Speaking after his swearing-in on Tuesday, February 25, he said “While our banking sector remains broadly stable after the recent crises, it requires targeted reforms to address legacy challenges and ensure continued resilience.”
Under his stewardship, Dr Asiama said they shall enforce strict prudential regulations while fostering an enabling environment for responsible lending and innovation in the banking sector.
“We shall tackle the problem of high non-performing loans (NPLs) and weak risk management practices in the industry; work closely with banks to reduce the high incidence of cybersecurity breaches and strengthen capital adequacy requirements; update the Banks and Specialized Deposit-Taking Institutions Act, 2016 (Act 930) which was passed during your tenure in 2016, to enhance our resolution
framework, and ensure that distressed institutions are effectively managed while maintaining financial stability; work with all stakeholders – including banks, financial institutions, technology partners, businesses, and regulators – to ensure that every Ghanaian; from traders to entrepreneurs, benefit from a financial system that is modern, fair, and built to last,” he said.
Dr Asiama further said that his priority is also on the need to boost financial inclusion and innovation to
promote inclusive economic growth, reduce poverty, empower individuals, and ensure the stability and competitiveness of the financial system.
“It is gratifying to note that Ghana is well-poised to become a regional hub for financial technology
and digital assets; and this transformation agenda will be pursued with appropriate safeguards and policies to ensure financial stability, while fostering innovation in the payment ecosystem.”
He also indicated that his priority is on the need to preserve exchange rate stability and limit excessive volatility in the rates.
Speaking after his swearing-in on Tuesday, February 25, he said “The days of currency speculation and exchange rate instability must come to an end, and we are poised to ensure this happens. ”

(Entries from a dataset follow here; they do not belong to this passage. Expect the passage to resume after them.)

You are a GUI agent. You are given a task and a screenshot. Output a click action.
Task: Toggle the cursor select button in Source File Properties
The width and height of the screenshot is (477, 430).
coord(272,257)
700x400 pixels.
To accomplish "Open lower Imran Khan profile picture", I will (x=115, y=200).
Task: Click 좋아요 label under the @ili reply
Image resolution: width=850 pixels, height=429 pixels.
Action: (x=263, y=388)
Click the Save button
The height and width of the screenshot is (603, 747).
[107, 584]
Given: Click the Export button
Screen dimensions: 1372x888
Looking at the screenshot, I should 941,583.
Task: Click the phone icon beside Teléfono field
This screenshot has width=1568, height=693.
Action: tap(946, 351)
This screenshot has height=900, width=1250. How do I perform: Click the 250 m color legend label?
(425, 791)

In this regard, he said, the Bank of Ghana under his leadership will engineer a well-functioning, and stable foreign exchange market to support economic activity.
Among others, he said they “will implement strategic interventions, including the enactment of a new foreign exchange law to replace the Foreign Exchange Act 2006 (Act 723); implement targeted market operations to eliminate leakages of forex and improve our reserves management; deepen our participation in the Pan African Payment and Settlement System (PAPSS), allowing Ghanaian businesses to trade across Africa using local currencies instead of always relying on the US dollar; implement further reforms in the remittance space and collaborate with the Fintech and remittance agencies to harness remittances as a major source of FX; introduce structured and transparent systems that ensure fair pricing and fair distribution in the forex market; leverage our gold reserves and strategic foreign assets more effectively to support the Ghana cedi; reform the Bank of Ghana’s Domestic Gold Purchase Programme to improve efficiency, enhance reserve accumulation, and increase transparency in gold transactions.”
Through these measures, he said they will build a more resilient foreign exchange market that inspires confidence among investors and businesses.